Exercise >> Copy out every line of text in the records word for word, and leave the pictures out of your answer.

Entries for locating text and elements
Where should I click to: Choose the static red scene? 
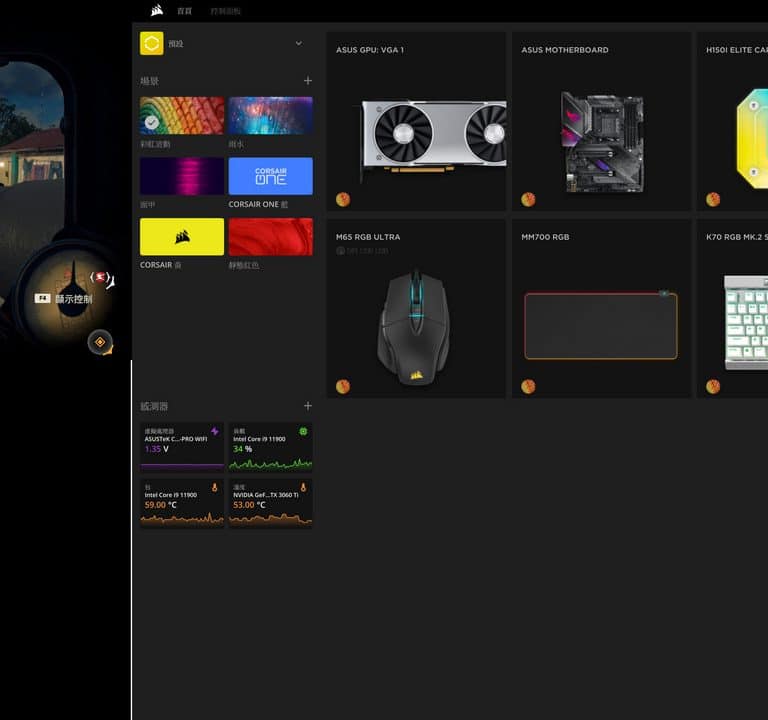[x=270, y=237]
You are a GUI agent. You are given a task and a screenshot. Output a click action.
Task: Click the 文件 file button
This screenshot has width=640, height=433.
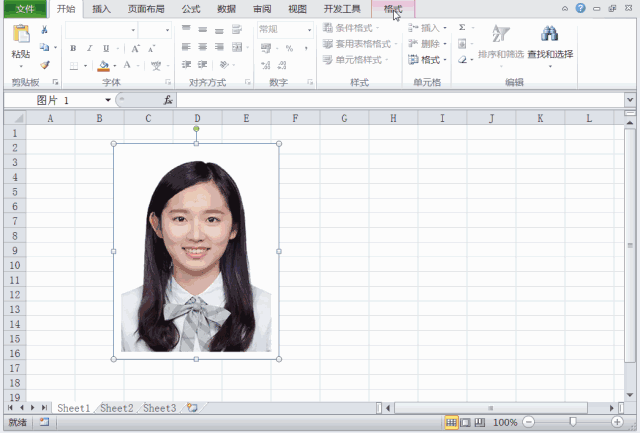pyautogui.click(x=24, y=9)
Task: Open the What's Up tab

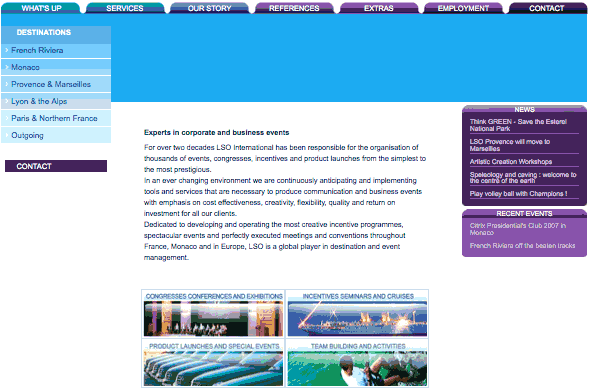Action: coord(41,8)
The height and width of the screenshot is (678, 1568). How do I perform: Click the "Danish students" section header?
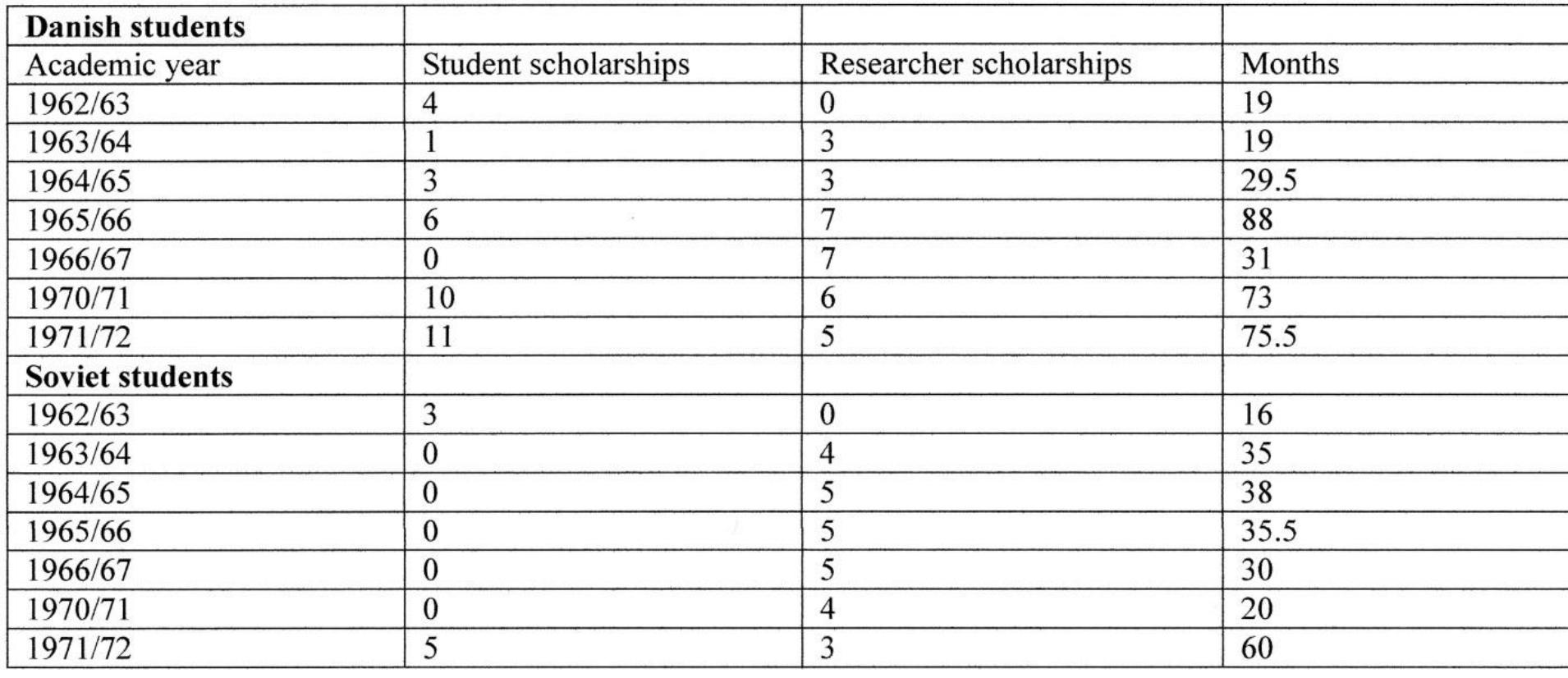click(x=135, y=27)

Answer to this exercise >>
Where should I click to: Choose the static red scene? 
[x=270, y=237]
You are a GUI agent. You are given a task and a screenshot. Output a click action.
Task: Click the 文件 file button
This screenshot has width=640, height=433.
pyautogui.click(x=24, y=9)
Task: Open the What's Up tab

Action: coord(41,8)
The height and width of the screenshot is (678, 1568). How do I perform: Click the "Danish students" section header?
click(x=135, y=27)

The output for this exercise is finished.